Sempre sonhei em matar um homem num duelo justo

Sempre sonhei em matar um homem num duelo justo

A partir de agora, é cada um por si. Pelo andar da carruagem na Câmara dos Caubóis — ou melhor, na Câmara dos Deputados — voltaremos a fazer a boa e velha justiça com as próprias mãos. Após muita negociação e chantagem, sob um nauseabundo cheiro de pólvora, enxofre e dólares furados remetidos pelo consórcio de indústrias de munição, formol e algodão-para-narinas, a bancada do meu-ódio-será-sua-herança aprovou um revestrés na Lei do Desalmamento — quer dizer, Lei do Desarmamento. Será permitido vender a alma ao diabo sem fornecer recibo, cuspir marimbondos no passeio público, dar tapinhas no traseiro fofo das moças bonitas e carregar revólveres na cintura.

Saibam: hoje acordei com a macaca. Nunca falei tão sério desde que tomei eletrochoques on the rocks. Sempre sonhei em matar um homem num duelo justo. Animem-se, miseráveis! A partir de agora poderemos resolver nossas diferenças à bala. Tudo muito rápido e sem burocracia. Nada de mutilações, torturas, apedrejamentos, mandados de segurança. Isso é coisa para os fracos.

O tempo das diligências está de volta. Melhor que isso só proibindo o uso da pílula-do-dia-seguinte para eleitores que se foderam votando em candidatos da esquerda. O Congresso Nacional pensa em tudo. São quinhentos e treze deputados e um destino. Nunca antes na história desse país avançamos tanto para trás. As cavernas que nos aguardem.

De acordo com a nova proposta de lei, qualquer cidadão de bem poderá, não apenas portar armas, mas, meter bala num coirmão, da maneira mais justa e limpa que conseguir, como Jesus nos ensinou. Não me apoquentem. Cada um interpreta a bíblia da maneira que lhe convém. Aposto que não contavam com tanta acidez, sarcasmo e humor negro, certo? Tirem as mãos dos coldres. Não saquem agora, chapas. Vocês ainda não viram nada. Eu sou danado. Eu sou o homem que matou o facínora. Por onde eu passo com meu cavalo-de-pau, a grama da campina não cresce mais.

Os critérios que vão rotular quem é cidadão de bem e quem é cidadão do mal ainda serão estipulados pelos nossos representantes. No entanto, ficou pactuado com o sangue dos inocentes que os cristãos brancos ilibados que adquirirem armamento pesado num shopping center, após lancharem no McDonald’s, terão que passar por treinamento com exterminadores tarimbados nas academias de polícia, a fim de aprenderem a matar pessoas sem sentir culpa e, ainda assim, pleitear vagas no céu.

----

SOLICITAÇÃO ESCRITA:
Prossiga a crônica satírica sobre a mudança na Lei do Desarmamento, começando logo após o último parágrafo apresentado.

MATERIAL APRESENTADO:
----

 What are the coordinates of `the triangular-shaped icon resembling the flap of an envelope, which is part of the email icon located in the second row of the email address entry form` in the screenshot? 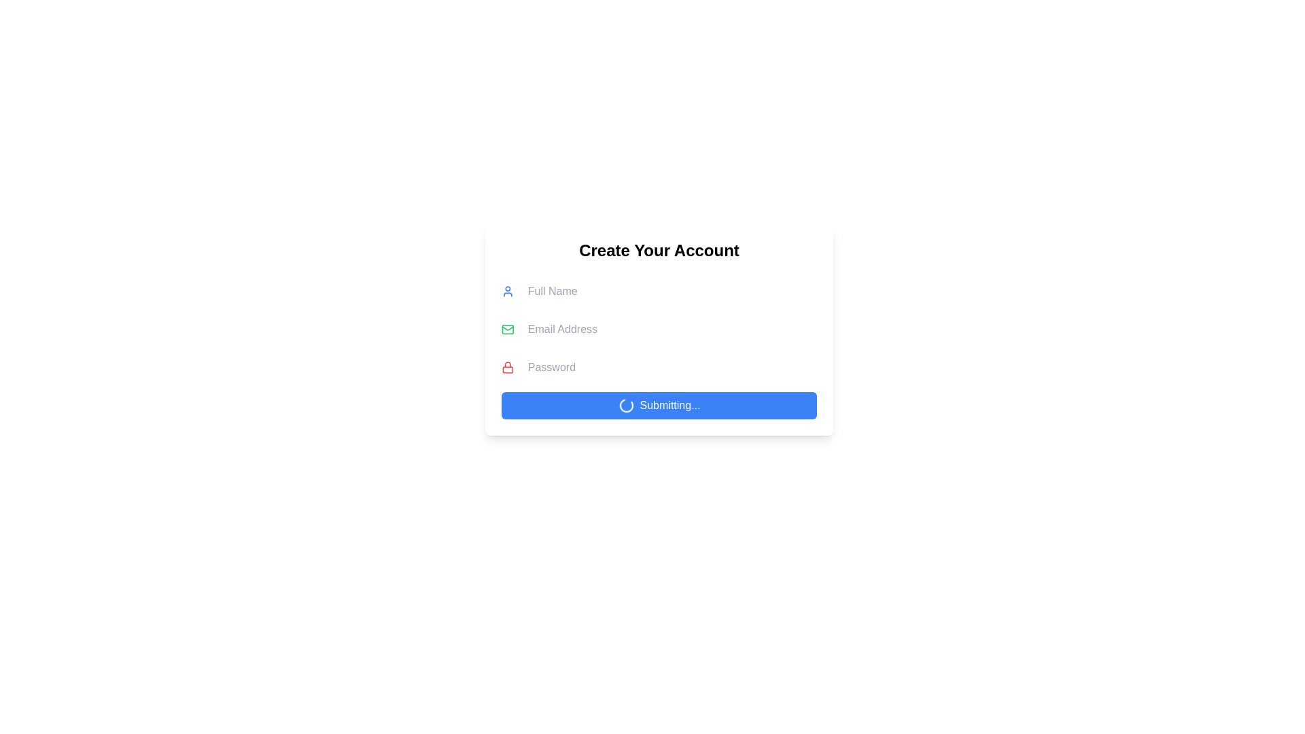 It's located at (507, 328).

----

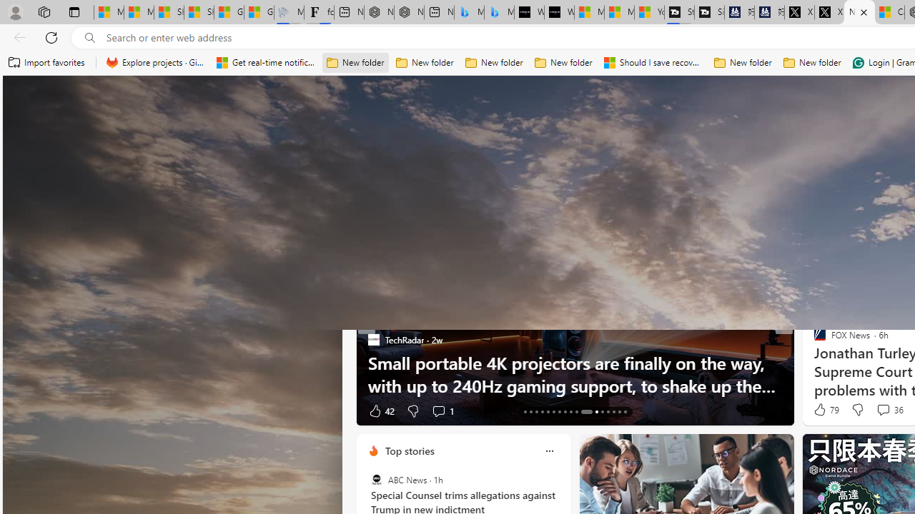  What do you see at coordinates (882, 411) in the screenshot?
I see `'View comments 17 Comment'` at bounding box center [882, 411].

----

RESULTADO DO EXERCÍCIO:
O Poder Judiciário ainda não se manifestou oficialmente a respeito da matéria em decomposição, mas é certo que os magistrados sentiram cheiro de carniça e um alívio danado, pois sempre de declararam constrangidos por não conseguirem aplicar as leis vigentes. Bandos que não prestam serão mandados diretamente para o inferno, antes mesmo de pisarem o mármore italiano do fórum. Não se preocupem com nada. Se a verdade não nos libertar, tiros de doze o farão.

Em matéria de negligência, o Poder Executivo não fica para trás. Sem receita, tijolos, moral e argamassa para construir presídios mais decentes do que o inferno de Dante, a União e os Estados prometem rajadas de metralhadora para o alto, caso a lei passe incólume pelo plenário do saloon — retificando: da Câmara.

Para que ninguém se fira durante a votação, os celerados federais já combinaram deixar os próprios paus-de-fogo nas gavetas dos gabinetes. Vai que algum homem de bem perde a cabeça. Ah… Vocês são terríveis, leitores. Homens corretos como nós, quando têm a honra enxovalhada, são capazes de cometer deslizes incríveis, como estuprar a própria esposa numa noite de sábado ou atirar num correligionário cagueta. Eu sei: são coisas que acontecem a qualquer família normal.

Estou doido pra estrear minha Winchester ’73 na fuça de alguém. Vão me encarar? Não interrompam a leitura, manos. Isso é só provocação. Acompanhem o meu delirium tremens e me atirem se eu estiver errado: esperar sentado numa cadeira de balanço da varanda de casa, até ter a sorte, o privilégio de derrubar com um tirambaço um meliante que salta pelo muro dos fundos. Sangue no quintal. Nada mais justo. De preferência, que a vítima seja um menor de dezoito, pois ninguém mais suporta tanta delinquência infanto-juvenil. Melhor do que isso só matando alces durante uma temporada de caça na puta-que-o-pariu. É como diria o maestro: esse tipo de gente, simplesmente, não tem concerto.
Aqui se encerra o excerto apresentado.